Carillo quietly stood in the reassuring shadows of Weblo Scouts Kamekona Thompson and Isaiah Thomas while his fellow Wolf Cub Ian Thomas and Tiger Cub Kohlton Sanchez frolicked on the stairs leading to the shelter, stopping to examine a bicycle leaning against the wall.
“This was Cheyne’s idea,” said Roxanne Thompson, Kamekona’s mother and one of the chaperones of the group. “He said he wanted to do something to help the homeless.”
In a way, they blessed them.
The Blessing Bag the youngsters distributed contained essential items such as toothbrush, tooth paste, mouthwash, soap, shampoo and other toiletries assembed by 22 scouts from the Weblos and Wolf pack and their parents of Cub Pack 148.
“We had a goal of making 50 Blessing Bags,” a parent said. “With the help of many hands and everyone having fun packing, we did it!”
But the sight of the emergency homeless shelter left people speechless.
“I never knew a place like this existed,” another parent said. “But it’s good to know that there is a place people can come to while they struggle. You can work hard and still not have enough to pay the rent.”
William Cooper, a programs coordinator for KEO, said it is the aim of Kauai Economic Opportunity to help people get back on their feet.
“We really appreciate what these Cub Scouts have done,” Cooper said. “This is Mana‘olana, the KEO homeless emergency shelter where we try to help people help themselves. Sometimes, we need help, too, so we are really grateful for what you Cub Scouts have done.”
In the excitement of moving the Blessing Bags to recepticles for distribution, the little Wolf Cub was in the midst of the hands and happy chatter.
“I was just thinking about the homeless,” Carillo said in a soft voice. “I just asked the other Cub Scouts in the pack if they would help me.”
Ariola-Moku said the Cub Scouts are no strangers to helping those in need, having helped at the St. Michael’s and All Angels Episcopal Church food pantry program.
“The boys were helping pack carry items to cars and just being helpful,” she said. “They even asked if we could come back and help, again.”
She said she wished there was a project they could do as a complete troop — that way, they could do more.

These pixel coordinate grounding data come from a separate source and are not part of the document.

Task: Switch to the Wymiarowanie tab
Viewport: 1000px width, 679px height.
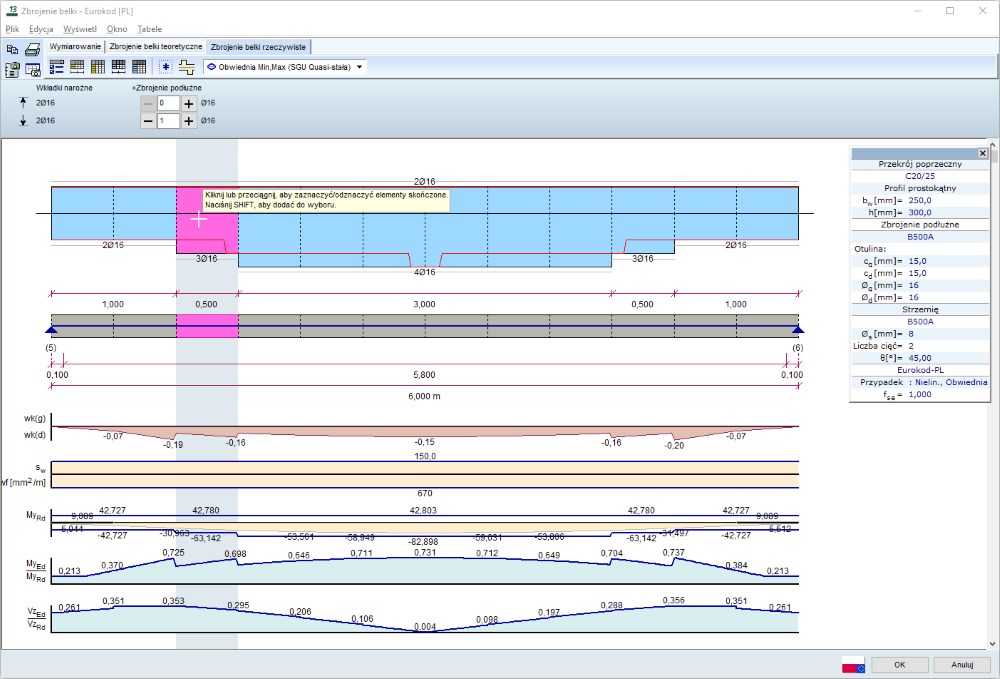Action: 75,47
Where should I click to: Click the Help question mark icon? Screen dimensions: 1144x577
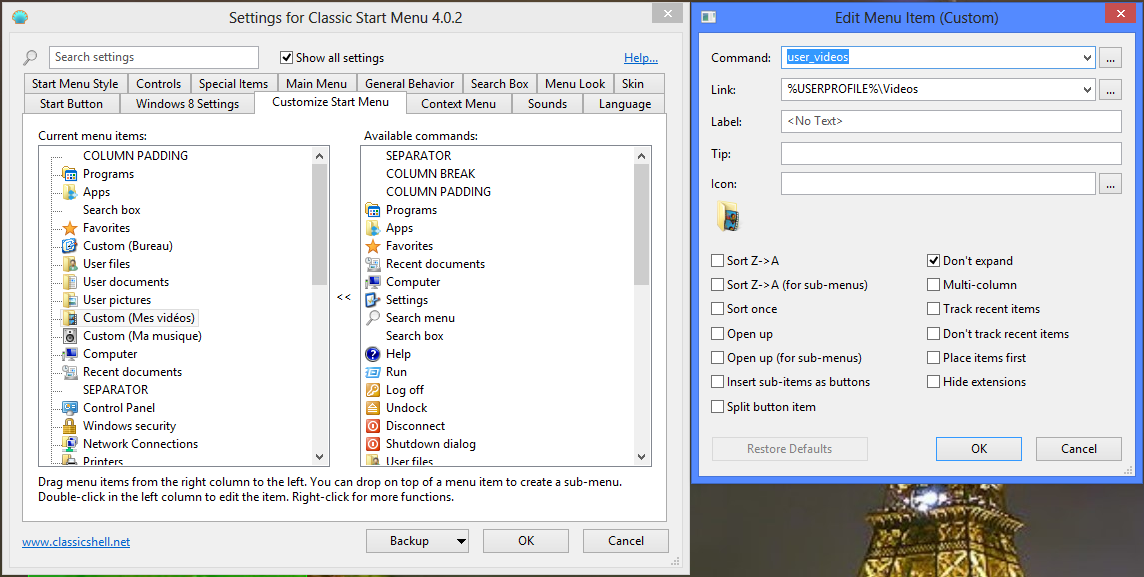click(373, 354)
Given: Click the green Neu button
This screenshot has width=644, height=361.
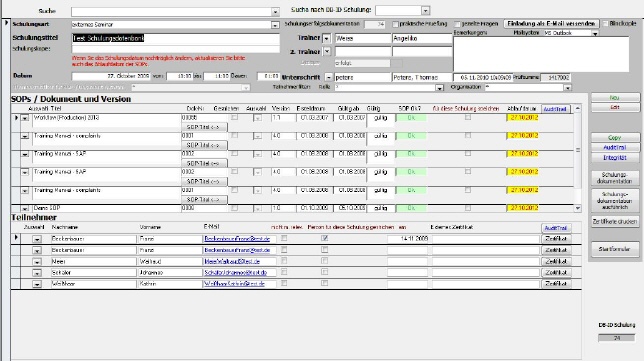Looking at the screenshot, I should tap(615, 98).
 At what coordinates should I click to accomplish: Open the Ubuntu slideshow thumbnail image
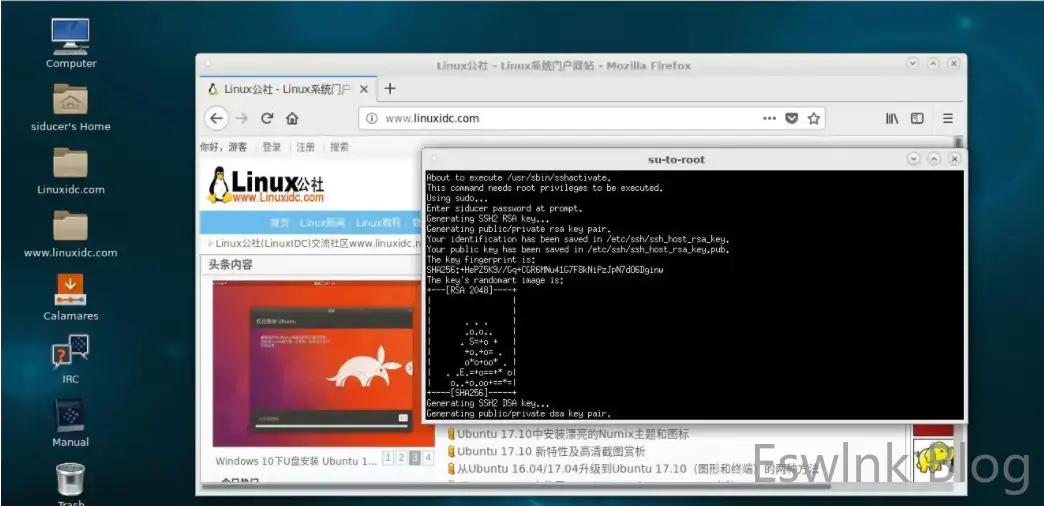coord(316,363)
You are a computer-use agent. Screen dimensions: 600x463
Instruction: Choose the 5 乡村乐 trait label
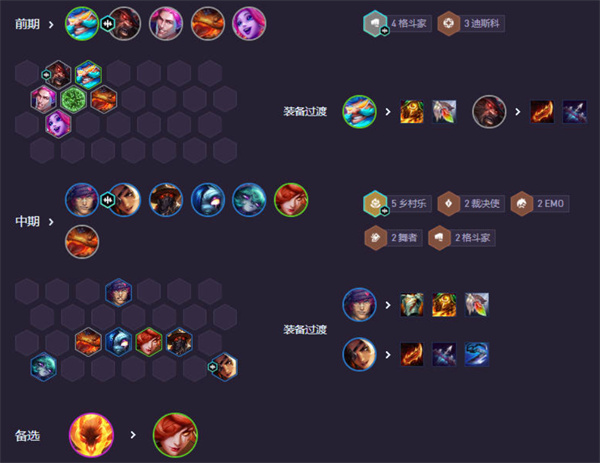[x=397, y=204]
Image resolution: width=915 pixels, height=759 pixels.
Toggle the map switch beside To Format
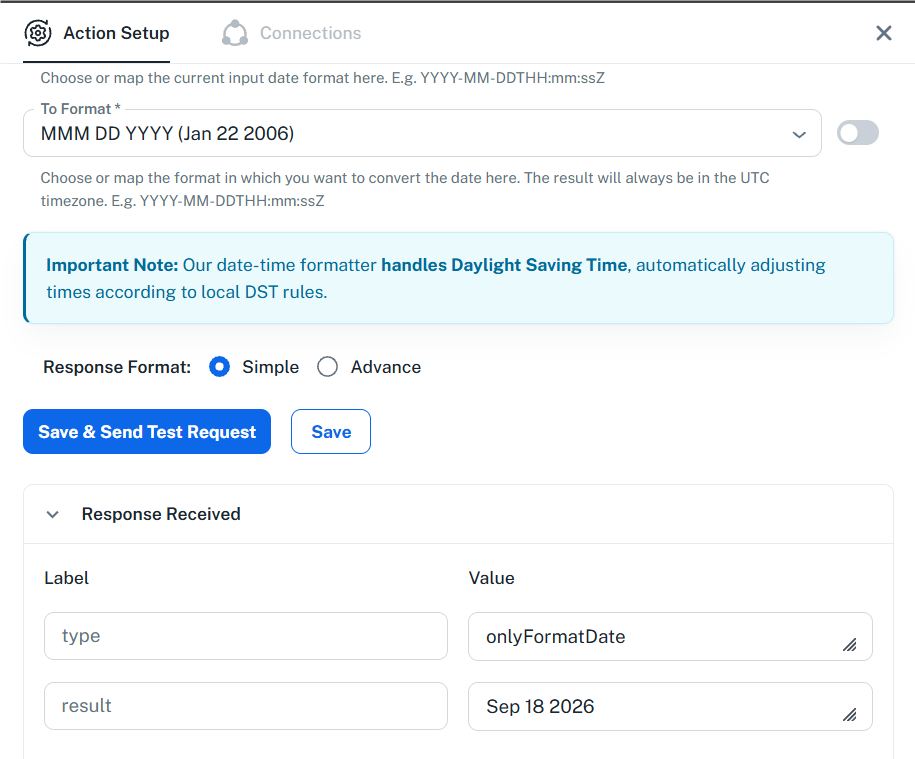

Cammy Ariola-Moku said they wanted a service project where all members of Boy Scout Troop 148, sponsored by the Lihue Christian Church, could be involved.
“This service project is for one of the requirements for his Council Fire belt loop and pin,” Roxanne said. “But there were a lot of hands who came forward to help Cheyne. Everything in the 50 Blessing Bag was donated.”